After a consultation process, the new equity crowdfunding rules were enacted in March 2014. Seedrs welcomes the new rules, as we believe they provide clarity to investors and platforms alike. Proportionate regulation helps markets thrive, and we believe the rules the FCA adopted strike an effective balance—and certainly one that is better than what many other countries are currently proposing.
Who is eligible to invest through crowdfunding?
As it happens, the new rules do not apply to Seedrs directly, as we have chosen from the beginning to be regulated as a” fund manager” rather than as a mere arranger. This is because, beyond simply introducing investors to startups, we act as their nominee, enforcing shareholder protections and helping to ensure that they earn returns from successful businesses—something that many other crowdfunding platforms don’t do. We’ve long advocated for the importance of a nominee structure.
Importantly, the exact same investors are eligible to invest through Seedrs as are eligible to invest through the platforms that come under the new rules.
In both cases, investment is open to any investor who can demonstrate that he or she has the experience and knowledge required to understand the investments being offered. Under the new crowdfunding rules, this is called an “appropriateness test”, whereas under the Seedrs structure it is called an “elective professional client categorisation”, but the standard of the test is the same.
One difference that does result from our regulatory categorisation is that investors who use Seedrs are not subject to the much-maligned “10% requirement”, which restricts investors to investing no more than 10% of their net assets in crowdfunding investments per year. That said, we encourage all investors to build diversified portfolios and only allocate what they believe to be a reasonable proportion of their capital to early-stage investments.

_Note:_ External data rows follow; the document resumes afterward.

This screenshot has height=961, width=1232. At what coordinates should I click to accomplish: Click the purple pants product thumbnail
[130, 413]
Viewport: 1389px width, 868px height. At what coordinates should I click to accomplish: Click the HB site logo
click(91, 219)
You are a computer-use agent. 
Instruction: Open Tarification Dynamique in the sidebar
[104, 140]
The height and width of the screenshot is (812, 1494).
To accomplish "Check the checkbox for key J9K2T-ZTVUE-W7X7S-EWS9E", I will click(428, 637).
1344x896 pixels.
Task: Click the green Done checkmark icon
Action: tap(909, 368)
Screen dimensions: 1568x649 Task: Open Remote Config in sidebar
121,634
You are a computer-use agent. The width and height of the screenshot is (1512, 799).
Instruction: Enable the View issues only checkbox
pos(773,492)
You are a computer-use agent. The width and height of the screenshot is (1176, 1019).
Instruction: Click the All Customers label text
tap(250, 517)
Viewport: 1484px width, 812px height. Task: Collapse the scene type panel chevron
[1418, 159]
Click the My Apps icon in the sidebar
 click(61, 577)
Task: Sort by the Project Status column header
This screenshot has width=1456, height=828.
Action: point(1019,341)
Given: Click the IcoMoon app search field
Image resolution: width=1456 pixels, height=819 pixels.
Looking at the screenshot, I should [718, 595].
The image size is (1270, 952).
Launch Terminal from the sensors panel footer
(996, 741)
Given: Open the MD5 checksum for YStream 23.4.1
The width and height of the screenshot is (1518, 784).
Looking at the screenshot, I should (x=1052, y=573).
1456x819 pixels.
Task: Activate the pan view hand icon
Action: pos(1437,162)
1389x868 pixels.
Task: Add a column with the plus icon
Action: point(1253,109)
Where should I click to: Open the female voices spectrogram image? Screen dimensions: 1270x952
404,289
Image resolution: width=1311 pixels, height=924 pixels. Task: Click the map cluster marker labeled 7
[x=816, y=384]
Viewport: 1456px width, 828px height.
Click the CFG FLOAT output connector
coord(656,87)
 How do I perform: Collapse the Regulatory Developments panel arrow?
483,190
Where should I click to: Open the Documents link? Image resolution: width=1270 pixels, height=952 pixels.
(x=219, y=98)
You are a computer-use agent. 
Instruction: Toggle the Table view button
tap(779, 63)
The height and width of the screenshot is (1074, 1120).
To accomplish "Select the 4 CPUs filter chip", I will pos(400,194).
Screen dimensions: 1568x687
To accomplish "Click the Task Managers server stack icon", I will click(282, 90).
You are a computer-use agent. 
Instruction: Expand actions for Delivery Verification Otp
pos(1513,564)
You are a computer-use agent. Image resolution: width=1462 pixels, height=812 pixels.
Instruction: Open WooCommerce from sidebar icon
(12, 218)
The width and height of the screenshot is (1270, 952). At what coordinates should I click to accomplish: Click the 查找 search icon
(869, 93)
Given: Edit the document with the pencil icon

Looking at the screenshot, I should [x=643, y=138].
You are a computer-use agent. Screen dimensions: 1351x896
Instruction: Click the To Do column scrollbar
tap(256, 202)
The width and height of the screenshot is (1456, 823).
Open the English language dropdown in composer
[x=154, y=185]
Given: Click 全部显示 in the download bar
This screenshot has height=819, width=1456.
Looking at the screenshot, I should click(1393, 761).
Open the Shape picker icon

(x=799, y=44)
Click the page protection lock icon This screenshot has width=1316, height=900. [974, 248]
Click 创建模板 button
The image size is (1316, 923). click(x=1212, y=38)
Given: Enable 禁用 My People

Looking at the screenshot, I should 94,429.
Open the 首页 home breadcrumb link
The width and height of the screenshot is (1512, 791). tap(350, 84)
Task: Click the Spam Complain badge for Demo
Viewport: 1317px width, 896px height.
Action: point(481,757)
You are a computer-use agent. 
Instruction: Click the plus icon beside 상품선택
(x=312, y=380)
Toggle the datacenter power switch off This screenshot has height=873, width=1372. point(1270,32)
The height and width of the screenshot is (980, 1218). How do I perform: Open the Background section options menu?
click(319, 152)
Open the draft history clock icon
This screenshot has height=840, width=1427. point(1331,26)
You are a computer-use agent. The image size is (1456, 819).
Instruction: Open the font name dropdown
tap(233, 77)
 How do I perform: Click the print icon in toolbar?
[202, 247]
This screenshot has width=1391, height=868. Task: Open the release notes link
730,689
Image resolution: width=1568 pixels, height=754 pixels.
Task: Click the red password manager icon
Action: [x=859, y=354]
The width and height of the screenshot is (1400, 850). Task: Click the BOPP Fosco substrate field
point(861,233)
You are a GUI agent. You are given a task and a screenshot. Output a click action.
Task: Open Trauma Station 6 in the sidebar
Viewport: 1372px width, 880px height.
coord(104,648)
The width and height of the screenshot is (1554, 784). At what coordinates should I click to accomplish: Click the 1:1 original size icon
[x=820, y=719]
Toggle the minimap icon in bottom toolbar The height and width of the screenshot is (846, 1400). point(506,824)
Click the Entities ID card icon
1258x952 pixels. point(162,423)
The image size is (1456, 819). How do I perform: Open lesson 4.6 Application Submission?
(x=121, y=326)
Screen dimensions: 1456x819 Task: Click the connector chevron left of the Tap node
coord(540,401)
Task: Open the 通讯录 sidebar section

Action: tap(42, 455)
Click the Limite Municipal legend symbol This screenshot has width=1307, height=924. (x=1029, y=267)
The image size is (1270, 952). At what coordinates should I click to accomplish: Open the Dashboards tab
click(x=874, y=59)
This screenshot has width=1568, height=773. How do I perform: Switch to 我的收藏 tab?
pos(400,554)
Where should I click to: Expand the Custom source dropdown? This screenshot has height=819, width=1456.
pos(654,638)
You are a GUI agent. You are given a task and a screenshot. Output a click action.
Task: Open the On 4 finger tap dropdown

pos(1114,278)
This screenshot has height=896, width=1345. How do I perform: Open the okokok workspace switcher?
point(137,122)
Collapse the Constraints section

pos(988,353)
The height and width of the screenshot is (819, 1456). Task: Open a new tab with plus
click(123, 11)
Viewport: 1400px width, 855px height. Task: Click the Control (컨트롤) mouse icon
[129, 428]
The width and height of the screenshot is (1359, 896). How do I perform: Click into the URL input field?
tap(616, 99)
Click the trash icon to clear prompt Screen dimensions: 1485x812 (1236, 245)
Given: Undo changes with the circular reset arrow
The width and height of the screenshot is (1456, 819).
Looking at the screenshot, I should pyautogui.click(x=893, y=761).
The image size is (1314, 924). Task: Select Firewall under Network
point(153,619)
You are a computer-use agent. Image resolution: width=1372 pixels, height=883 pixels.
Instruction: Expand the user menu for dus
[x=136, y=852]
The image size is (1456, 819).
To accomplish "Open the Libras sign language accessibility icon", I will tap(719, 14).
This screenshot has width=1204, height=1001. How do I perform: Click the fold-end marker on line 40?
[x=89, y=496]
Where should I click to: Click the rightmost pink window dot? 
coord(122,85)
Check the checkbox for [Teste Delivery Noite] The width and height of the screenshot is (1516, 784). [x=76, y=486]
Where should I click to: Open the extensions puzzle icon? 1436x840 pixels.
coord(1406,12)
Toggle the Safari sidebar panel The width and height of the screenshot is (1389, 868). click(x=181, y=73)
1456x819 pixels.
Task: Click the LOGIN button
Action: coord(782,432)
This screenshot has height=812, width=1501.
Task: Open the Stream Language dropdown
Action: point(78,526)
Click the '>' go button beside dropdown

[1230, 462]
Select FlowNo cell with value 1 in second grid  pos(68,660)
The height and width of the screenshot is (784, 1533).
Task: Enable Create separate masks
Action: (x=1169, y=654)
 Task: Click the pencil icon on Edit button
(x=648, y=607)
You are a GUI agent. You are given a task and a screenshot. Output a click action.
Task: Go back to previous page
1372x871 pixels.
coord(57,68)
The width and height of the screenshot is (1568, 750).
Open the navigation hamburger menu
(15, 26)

Regulation will continue to be an important part of the crowdfunding discussion, and as the industry grows, there will likely be further modifications of the rules. We look forward to engaging in this process: having been the first regulated equity crowdfunding platform in the world, we believe that complying with applicable law is essential. We are pleased that the clarity provided by the new rules will help to ensure that others do so as well.